La croix est le nouvel arbre de vie du paradis, comme la magnifique croix
fleurie de la mosaïque de la basilique Saint-Clément, à Rome. C’est la
source de l’Eglise, le début de la nouvelle création.
Commencez la lecture de l'Ancien Testament par la Genèse. Ne soyez pas
surpris qu’il y ait non pas un mais deux récits de la création à la suite
l’un de l’autre, très différents de style et de contenu. La Bible ne veut
pas dire comment le monde est né, mais pourquoi. Et aussi pourquoi, d’un
monde qui est aussi béni par Dieu comme "bon", peut jaillir tant de mal, pas
à cause du destin mais d’un libre choix volontaire, bouleversant à la fois
l’homme et la nature. De Caïn à Lamech, de la tour de Babel au déluge, la
méchanceté envahit la terre. Mais il y a Noé le juste dans l'arche sauvée
des eaux. Puis il y a l’appel d’un autre juste, Abraham. Et il y a une
justice même au-delà du peuple élu, avec le mystérieux Melchisédech "sans
père, sans mère, sans généalogie", comme l’écrira dans le Nouveau Testament
l'auteur de la lettre aux Hébreux. Et il y a Dieu qui rend visite à Abraham
sous la forme des trois hôtes anonymes qu’Andreï Roublev peindra, au XVe
siècle, comme icône de la Trinité. Et encore Dieu qui lutte avec Jacob sur
les bords du torrent Yabboq. Dieu? La Bible ne l’écrit pas. Elle le fait
pressentir. Peut-être.
En cela la Bible est très moderne. Elle ne dit jamais tout. Au contraire,
elle oblige le lecteur à entrer dans l’intrigue et à décider. "Les paroles
divines croissent avec celui qui les lit", disait le pape Grégoire le Grand
dans une homélie sur le prophète Ezéchiel. C’est comme si les Ecritures
dormaient, avant que le lecteur n’arrive à les réveiller. Elles ont été
écrites ainsi, pleines d’énigmes, d’ellipses, de sauts, de pénombres. Et
l'exégèse rabbinique est ainsi depuis toujours: le "midrash" est une
inépuisable accumulation de lectures et de relectures, de remontages et de
réinterprétations, de réalité et de vision. Une peinture de Chagall en est
la parfaite illustration. Il en est de même pour la liturgie chrétienne, où
la Parole de Dieu n’est pas une lecture livresque mais devient réalité
vivante dans les symboles sacramentels. Le Verbe de Dieu se fait chair et
sang.
Il y a, dans la messe de l'Epiphanie selon le rite ambrosien que l’on
célèbre à Milan, une antienne qui est un hymne à la créativité dans la
manière d’aborder la Bible. Elle dit: "Aujourd’hui, l’Eglise s’est unie à
l’Epoux céleste, qui l’a lavée de ses péchés dans le Jourdain. Les Mages
accourent avec leurs présents aux noces royales dont les convives se
réjouissent de la transformation de l’eau en vin. Alléluia!". Il y a là au
moins trois renvois à l’Evangile: à la visite des Mages avec leurs présents
à l’Enfant Jésus, au baptême de Jésus adulte dans le Jourdain, au miracle
des noces de Cana. Mais l'ordre chronologique est bouleversé et la narration
a été décomposée et recomposée. Les noces deviennent celles de Jésus et de
l’Eglise, les eaux baptismales purifient l’épouse, les Mages portent leurs
présents à la fête et les invités communient en buvant le vin miraculeux
produit par Jésus lui-même, ici et maintenant.

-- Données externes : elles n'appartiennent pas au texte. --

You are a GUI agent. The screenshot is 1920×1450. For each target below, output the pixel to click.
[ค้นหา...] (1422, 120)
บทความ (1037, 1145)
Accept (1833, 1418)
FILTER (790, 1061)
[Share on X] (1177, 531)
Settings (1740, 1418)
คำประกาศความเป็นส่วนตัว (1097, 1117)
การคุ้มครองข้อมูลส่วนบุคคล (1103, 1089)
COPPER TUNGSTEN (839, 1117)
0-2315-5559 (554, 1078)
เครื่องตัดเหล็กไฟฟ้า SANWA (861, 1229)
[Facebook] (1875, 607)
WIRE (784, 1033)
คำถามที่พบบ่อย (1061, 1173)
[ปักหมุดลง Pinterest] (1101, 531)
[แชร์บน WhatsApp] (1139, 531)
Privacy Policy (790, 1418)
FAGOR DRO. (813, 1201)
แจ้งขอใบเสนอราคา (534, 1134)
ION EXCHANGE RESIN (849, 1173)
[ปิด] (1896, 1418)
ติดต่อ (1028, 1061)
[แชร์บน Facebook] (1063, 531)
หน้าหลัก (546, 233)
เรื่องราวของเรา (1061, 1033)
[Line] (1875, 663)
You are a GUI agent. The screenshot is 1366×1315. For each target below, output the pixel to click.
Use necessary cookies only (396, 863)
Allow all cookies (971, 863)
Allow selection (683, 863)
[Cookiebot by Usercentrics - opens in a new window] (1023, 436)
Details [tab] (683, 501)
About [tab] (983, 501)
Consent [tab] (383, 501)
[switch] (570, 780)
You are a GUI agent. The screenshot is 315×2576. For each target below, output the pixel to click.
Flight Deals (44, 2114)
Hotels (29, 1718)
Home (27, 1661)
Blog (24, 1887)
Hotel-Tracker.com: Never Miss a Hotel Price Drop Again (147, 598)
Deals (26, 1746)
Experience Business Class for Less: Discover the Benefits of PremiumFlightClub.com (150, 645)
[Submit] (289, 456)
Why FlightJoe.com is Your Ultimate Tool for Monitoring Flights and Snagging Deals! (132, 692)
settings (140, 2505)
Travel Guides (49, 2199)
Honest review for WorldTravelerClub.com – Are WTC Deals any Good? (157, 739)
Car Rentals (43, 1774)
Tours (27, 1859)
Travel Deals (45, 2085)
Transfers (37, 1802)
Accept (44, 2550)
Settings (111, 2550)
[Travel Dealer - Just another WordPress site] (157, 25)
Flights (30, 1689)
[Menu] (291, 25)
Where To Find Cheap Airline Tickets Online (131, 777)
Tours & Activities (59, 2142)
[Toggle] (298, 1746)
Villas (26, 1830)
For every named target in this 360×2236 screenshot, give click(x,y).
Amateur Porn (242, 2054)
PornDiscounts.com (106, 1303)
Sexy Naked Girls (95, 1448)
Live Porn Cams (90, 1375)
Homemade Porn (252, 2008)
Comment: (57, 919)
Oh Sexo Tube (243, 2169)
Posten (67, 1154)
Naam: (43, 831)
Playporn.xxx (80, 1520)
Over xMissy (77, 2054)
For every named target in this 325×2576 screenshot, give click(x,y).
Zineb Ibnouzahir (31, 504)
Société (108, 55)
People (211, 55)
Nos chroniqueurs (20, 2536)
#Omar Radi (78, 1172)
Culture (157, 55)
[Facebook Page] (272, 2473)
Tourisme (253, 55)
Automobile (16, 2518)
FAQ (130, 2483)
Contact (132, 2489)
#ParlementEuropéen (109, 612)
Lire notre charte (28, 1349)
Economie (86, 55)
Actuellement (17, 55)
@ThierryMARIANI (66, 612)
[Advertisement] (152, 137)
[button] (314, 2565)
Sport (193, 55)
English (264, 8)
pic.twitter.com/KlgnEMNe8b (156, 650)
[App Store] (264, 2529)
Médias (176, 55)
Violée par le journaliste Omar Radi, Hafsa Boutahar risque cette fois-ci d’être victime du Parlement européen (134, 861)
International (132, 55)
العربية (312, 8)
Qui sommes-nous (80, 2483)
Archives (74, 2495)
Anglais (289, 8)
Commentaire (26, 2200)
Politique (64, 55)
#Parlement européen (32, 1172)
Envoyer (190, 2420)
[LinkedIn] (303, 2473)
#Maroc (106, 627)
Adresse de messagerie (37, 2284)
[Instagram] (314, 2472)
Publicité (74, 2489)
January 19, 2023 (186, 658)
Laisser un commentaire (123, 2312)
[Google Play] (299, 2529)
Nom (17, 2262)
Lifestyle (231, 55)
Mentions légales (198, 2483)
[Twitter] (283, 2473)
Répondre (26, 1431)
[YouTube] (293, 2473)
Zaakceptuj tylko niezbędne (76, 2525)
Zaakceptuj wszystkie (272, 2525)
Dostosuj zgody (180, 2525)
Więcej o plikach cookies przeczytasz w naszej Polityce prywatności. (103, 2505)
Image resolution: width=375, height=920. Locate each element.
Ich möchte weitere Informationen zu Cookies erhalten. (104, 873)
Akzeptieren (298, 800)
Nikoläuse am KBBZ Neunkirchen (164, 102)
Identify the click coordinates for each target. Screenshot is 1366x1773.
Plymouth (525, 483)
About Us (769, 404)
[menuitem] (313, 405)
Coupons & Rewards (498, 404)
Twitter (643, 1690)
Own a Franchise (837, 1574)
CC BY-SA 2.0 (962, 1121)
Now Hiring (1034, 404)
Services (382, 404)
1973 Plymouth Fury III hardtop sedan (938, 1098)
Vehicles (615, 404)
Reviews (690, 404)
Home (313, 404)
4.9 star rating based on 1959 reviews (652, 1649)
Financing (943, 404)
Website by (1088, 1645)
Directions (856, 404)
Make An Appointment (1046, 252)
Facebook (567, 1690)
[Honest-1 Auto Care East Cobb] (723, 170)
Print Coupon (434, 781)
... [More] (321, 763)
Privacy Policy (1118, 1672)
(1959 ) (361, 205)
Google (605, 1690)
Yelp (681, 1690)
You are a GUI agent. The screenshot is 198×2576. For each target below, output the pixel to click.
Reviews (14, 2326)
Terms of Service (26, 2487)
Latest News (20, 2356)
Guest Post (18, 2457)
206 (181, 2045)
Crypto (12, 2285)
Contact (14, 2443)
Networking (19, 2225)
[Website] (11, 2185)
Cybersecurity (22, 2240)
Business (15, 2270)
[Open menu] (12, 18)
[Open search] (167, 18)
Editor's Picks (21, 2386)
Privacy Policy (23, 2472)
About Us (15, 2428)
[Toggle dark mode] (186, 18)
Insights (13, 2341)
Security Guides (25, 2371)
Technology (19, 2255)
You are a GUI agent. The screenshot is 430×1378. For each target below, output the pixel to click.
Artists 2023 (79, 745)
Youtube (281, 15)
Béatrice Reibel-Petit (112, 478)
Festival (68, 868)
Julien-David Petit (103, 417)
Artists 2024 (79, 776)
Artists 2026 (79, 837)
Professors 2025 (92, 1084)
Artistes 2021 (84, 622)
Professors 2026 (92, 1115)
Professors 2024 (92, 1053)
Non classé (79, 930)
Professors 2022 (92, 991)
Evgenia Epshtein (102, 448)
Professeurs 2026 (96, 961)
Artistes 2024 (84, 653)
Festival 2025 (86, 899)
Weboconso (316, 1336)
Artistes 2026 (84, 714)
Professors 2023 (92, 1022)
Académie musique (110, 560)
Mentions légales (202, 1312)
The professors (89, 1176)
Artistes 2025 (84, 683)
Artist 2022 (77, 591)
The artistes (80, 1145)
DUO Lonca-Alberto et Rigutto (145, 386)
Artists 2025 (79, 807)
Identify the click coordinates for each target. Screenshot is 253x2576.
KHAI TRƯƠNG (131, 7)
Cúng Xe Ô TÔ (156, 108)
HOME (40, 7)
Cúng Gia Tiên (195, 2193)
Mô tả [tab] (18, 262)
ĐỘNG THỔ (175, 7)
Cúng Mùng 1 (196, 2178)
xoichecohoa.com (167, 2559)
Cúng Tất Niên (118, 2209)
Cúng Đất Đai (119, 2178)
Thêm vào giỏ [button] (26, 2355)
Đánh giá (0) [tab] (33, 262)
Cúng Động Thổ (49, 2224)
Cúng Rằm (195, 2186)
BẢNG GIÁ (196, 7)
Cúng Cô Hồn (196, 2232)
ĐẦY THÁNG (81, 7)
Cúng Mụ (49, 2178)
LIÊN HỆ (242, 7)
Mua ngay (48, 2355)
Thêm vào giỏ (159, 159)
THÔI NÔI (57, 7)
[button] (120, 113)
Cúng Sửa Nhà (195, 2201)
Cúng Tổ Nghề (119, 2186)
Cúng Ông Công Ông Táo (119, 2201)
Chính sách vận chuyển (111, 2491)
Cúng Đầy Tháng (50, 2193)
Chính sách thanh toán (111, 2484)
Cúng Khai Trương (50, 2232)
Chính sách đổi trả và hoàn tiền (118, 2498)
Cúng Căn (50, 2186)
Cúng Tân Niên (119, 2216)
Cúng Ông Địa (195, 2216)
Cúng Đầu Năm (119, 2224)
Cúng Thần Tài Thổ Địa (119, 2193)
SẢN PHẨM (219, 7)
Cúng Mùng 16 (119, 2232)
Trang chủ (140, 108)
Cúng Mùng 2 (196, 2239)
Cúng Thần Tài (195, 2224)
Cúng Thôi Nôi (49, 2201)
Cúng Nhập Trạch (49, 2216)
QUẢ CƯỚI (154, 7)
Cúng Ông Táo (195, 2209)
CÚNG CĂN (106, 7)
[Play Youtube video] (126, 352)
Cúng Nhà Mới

Une fois la Genèse lue, passez au Nouveau Testament et lisez Marc, le plus
ancien, le plus court et le plus fulgurant des quatre Evangiles. Le récit
est entièrement organisé autour du "secret messianique", un secret qui ne
fait sortir la vraie identité de Jésus de la pénombre que par intervalles et
la révèle seulement à la fin, avec la phrase du centurion romain devant la
croix: "Vraiment cet homme était le Fils de Dieu!". Autre élément très
moderne de l’Evangile de Marc : sa fin tronquée, suspendue. C’est un
officier païen qui a reconnu Jésus dans la foi, les disciples ont tous fui
et les femmes qui voient le tombeau vide ne disent rien à personne "car
elles avaient peur". Point. A la lecture d’une pareille fin, comment ne pas
prendre position? Comment ne pas entrer en scène nous aussi? On regrette que
la musique de la "Passion selon saint Marc" de Jean-Sébastien Bach soit
perdue, quand on sait quels sublimes chefs d’œuvre il a tirés de la passion
plus solennelle et hiératique de Matthieu, et de celle, mystique, de Jean.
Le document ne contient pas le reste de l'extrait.